Statement on Auditing Standards no. 69, The Meaning of "Present Fairly in Conformity With Generally Accepted Accounting Principles" in the Independent Auditor's Report, identifies Financial Accounting Standards Board emerging issues task force (EITF) consensuses as sources of established generally accepted accounting principles.

This month's column lists 1992 EITF consensuses adopted from July 23 through November 19 (see the sidebar on page 80). In addition, three of the consensuses are summarized: allocation of a residual value guarantee to minimum lease payments in leases involving land and buildings, measuring loss accruals by transferors of receivables with recourse and table funding arrangements. The summaries are presented in order of importance from broad to narrow applicability.

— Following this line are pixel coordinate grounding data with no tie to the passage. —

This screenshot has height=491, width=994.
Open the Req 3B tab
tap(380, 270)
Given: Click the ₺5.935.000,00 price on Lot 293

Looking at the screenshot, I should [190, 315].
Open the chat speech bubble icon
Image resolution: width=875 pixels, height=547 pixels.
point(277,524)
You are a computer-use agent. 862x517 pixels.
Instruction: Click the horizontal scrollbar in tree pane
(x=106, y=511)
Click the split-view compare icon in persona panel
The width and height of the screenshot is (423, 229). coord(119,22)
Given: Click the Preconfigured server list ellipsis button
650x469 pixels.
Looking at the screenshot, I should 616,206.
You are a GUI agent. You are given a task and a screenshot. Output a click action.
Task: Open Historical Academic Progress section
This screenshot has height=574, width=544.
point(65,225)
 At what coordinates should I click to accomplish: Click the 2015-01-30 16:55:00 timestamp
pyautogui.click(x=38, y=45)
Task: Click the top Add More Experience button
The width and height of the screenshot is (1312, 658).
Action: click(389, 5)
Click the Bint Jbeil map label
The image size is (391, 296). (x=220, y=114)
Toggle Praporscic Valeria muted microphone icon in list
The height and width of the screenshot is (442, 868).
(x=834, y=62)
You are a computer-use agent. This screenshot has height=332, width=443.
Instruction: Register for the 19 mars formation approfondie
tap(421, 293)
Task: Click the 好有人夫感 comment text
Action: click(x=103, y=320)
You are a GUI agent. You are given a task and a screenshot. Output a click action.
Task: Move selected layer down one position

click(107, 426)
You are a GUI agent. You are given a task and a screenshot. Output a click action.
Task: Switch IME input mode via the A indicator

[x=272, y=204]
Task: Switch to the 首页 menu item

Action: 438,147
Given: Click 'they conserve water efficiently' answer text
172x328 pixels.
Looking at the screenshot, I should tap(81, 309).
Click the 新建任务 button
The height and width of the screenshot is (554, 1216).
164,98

EITF Abstracts, copyrighted by the FASB, is available in soft-cover and loose-leaf versions and may be obtained by contacting the FASB order department at 401 Merritt 7, P.O. Box 5116, Norwalk, Connecticut 06856-5116. Phone: (203) 847-0700.

ISSUE NO. 92-2

Issue no. 92-2, Measuring Loss Accruals by Transferors for Transfers of Receivables with Recourse, discusses the measurement of the transferor's obligation to the transferee under the recourse provisions (when debtors fail to pay when due). The issue assumes the transfer meets all the conditions of paragraph 5 of FASB Statement no. 77, Reporting by Transferors for Transfers of Receivables with Recourse, to be recognized as a sale. One condition is the amount of the transferor's obligation under the recourse provisions must be reasonably estimable at the sale date. Paragraph 6 of FASB Statement no. 77 requires recourse obligations to be accrued in accordance with FASB Statement no. 5, Accounting for Contingencies. The issues are determining which credit losses should be included in the accrual; whether the accrual should be discounted and, if so, at which discount rate; and the subsequent accounting for the recourse obligation.

The EITF reached a consensus that the recourse obligation recorded at the sale date should include all probable credit losses over the life of the transferred receivables - including, but not limited to, the probable credit losses recognized before the sale date.

The EITF also reached a consensus that discounting the recourse obligation is acceptable if the timing of the estimated cash flows can be reasonably estimated. If the obligation is discounted, subsequent accruals to the discounted amount should be made at the rate used in determining the initial obligation. In addition, if the discounting effect is material, both the undiscounted amount of the recourse obligation and the interest rate used should be disclosed in the financial statements.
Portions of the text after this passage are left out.